The mosaic diagrams that were generated each corresponded to the linear diagram used in the final experiment of Rodgers et al.,¹⁰ except that we standardized the number of sets to six in all tasks. We replicated the linear diagrams manually and used a version of the freely available Chronos software²⁸ to produce the corresponding mosaic diagrams. All images were produced in PNG format, using the same size, colour combination and resolution used by Rodgers et al. for their linear diagrams. Identical settings were employed in the production of the corresponding mosaic diagrams.

Methodology

Unlike Rodgers et al.,¹⁰ who employed a between-subject design and collected their data through crowd-sourcing, we used a within-subject design, administered through a bespoke Java application and recruited our participants locally by personal invitation in each of our respective universities.

This alternative experimental setup was adopted in order to enable us to recruit a smaller number of more suitable participants and exercise better validation and control over experimental conditions and measurements. The choice of a within-subject (repeated measures) design was made because it allows each participant to experience each of the alternative visualizations under test (i.e. mosaic and linear) repeatedly, thus mitigating the effects of any potential inter-participant variations, and allows a smaller number of participants usually to reveal the relevant differences, should such differences exist. Well-known shortcomings of this kind of repeated measures design were also addressed. Specifically carry-over effects were mitigated by alternation of the two conditions, as well as replications with the opposite alternation ordering (see Table 1), and practice effects were accounted for by the ordering of tasks from easy to difficult, again in alternation.

Table 1.

The two replications of task questions in terms of the sets and diagrams used in the study.

Task set 1
1	6	2	4	3	5	7	12	8	10	9	11
LEI	MED	LES	MEI	LED	MES	LHI	MHD	LHS	MHI	LHD	MHS
Task set 2
1	6	2	4	3	5	7	12	8	10	9	11
MEI	LED	MES	LEI	MED	LES	MHI	LHD	MHS	LHI	MHD	LHS

L: linear diagram; M: mosaic; E: easy question; H: hard question; I: intersection; D: disjointness; S: subset.

Furthermore, the use of a specially designed application for the study enabled us to obtain precise answer timings, as well as collecting subjective task difficulty ratings. Answer time and ratings allowed us to compare the alternative visualizations in more detail, for instance, in terms of the difficulties perceived by participants when performing similar tasks using each of the visualizations. This is in addition to the measures used by Rodgers et al.

In this experiment we considered three factors, with the following possible levels:

Two visualization types: (L)inear versus (M)osaic.

Three task types: (I)ntersection, (S)ubset and (D)isjunction.

Two levels of difficulty:

(E)asy: where the task involves identifying subsets, sets that intersect with, or sets that are disjoint from a set $X$ ;

(H)ard: where the task is to identify subsets or sets that intersect with $X \cup Y$ , or sets that are disjoint from $X \cap Y$ .

In order to make our study comparable to that of Rodgers et al., we adopted the same combinations used by them for two of these factors, namely, task types and difficulty levels.

Each participant was requested to answer 12 $(2 \times 3 \times 2)$ task questions: 6 questions against different mosaic diagrams (MEI, MES, MED, MHI, MHS and MHD) and 6 questions against different linear diagrams (LEI, LES, LED, LHI, LHS and LHD).

Each diagram used in the study depicted a collection of six sets and their relationships.

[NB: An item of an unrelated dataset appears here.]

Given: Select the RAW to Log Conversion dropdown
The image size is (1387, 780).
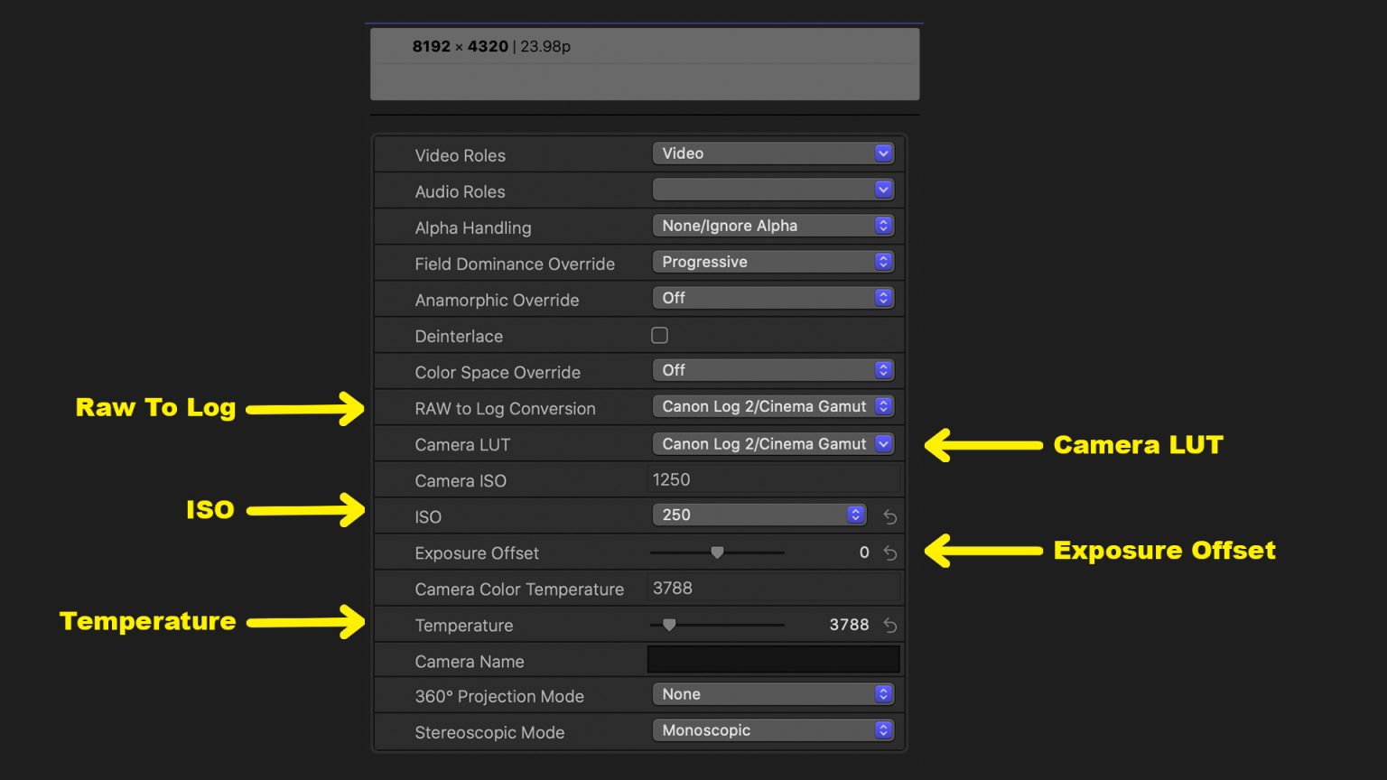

Each question referred to a different collection of sets. These 6-set collections were drawn from a larger collection of 24 possible sets. The number of pairwise set relations (intersections, disjointness and subsets) for all sets used in this experiment, along with their respective mosaic and linear diagrams are shown in Table 3. On average, taken in pairs, these sets contain 8.4 (standard deviation (SD) = 3.6) intersection, 6.1 (3.5) disjointness and 1.6 (1.5) subset relations.

The numbers of elements in these sets were left unspecified, as we were only interested in assessing abstract set relations, which are immediately supported by linear diagrams and their mosaic equivalents. However, see section ‘Discussion’ for an example of how mosaics could support visualization of proportional cardinality relations through a simple modification. Although irrelevant to this study, exact cardinality and composition of the sets used can be retrieved from the SNAP project website (https://snap.stanford.edu/).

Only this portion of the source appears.